Development of 3D Printing System for Human Bone Model Manufacturing Using Medical Images  

Oh, Wang-Kyun (Department of Radiology, Chungcheongbuk-do Cheongju Medical Center)
Publication Information
Journal of radiological science and technology / v.40, no.3, 2017 , pp. 433-441 More about this Journal
Abstract
The 3D printing selective laser sintering (SLS) and stereo lithography apparatus (SLA) method used for bone model production has good precision and resolution, but the printers are expensive and need professional knowledge for operation. The program that converts computed tomography digital imaging and communications in medicine (DICOM) file into STL (stereolithography) file is also expensive so requesting 3D printing companies takes a lot of time and cost, which is why they are not generally utilized in surgery. To produce bone models of fractured patients, the use of 3D imaging conversion program and 3D printing system should be convenient, and the cost of device and operation should be low.

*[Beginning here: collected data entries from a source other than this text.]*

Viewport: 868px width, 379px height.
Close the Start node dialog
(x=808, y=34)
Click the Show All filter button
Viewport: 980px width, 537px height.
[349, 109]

Besides, they should be able to produce big size bone models for application to surgery. Therefore, by using an fused deposition modeling (FDM) method 3D printer that uses thermoplastic materials such as DICOM Viewer OsiriX and plastic wires, this study developed 3D printing system for Fracture surgery Patients customized bone model production for many clinics to use for surgery of fracture patients by universalizing with no limit in printing sizes and low maintenance and production cost. It is expected to be widely applied to the overall areas of orthopedics' education, research and clinic. It is also expected to be conveniently used in not only university hospitals but also regular general hospitals.
Keywords
3D Printing; Multi-detector computed tomography; DICOM; OsiriX; STL file;
Citations & Related Records
Times Cited By KSCI : 6  (Citation Analysis)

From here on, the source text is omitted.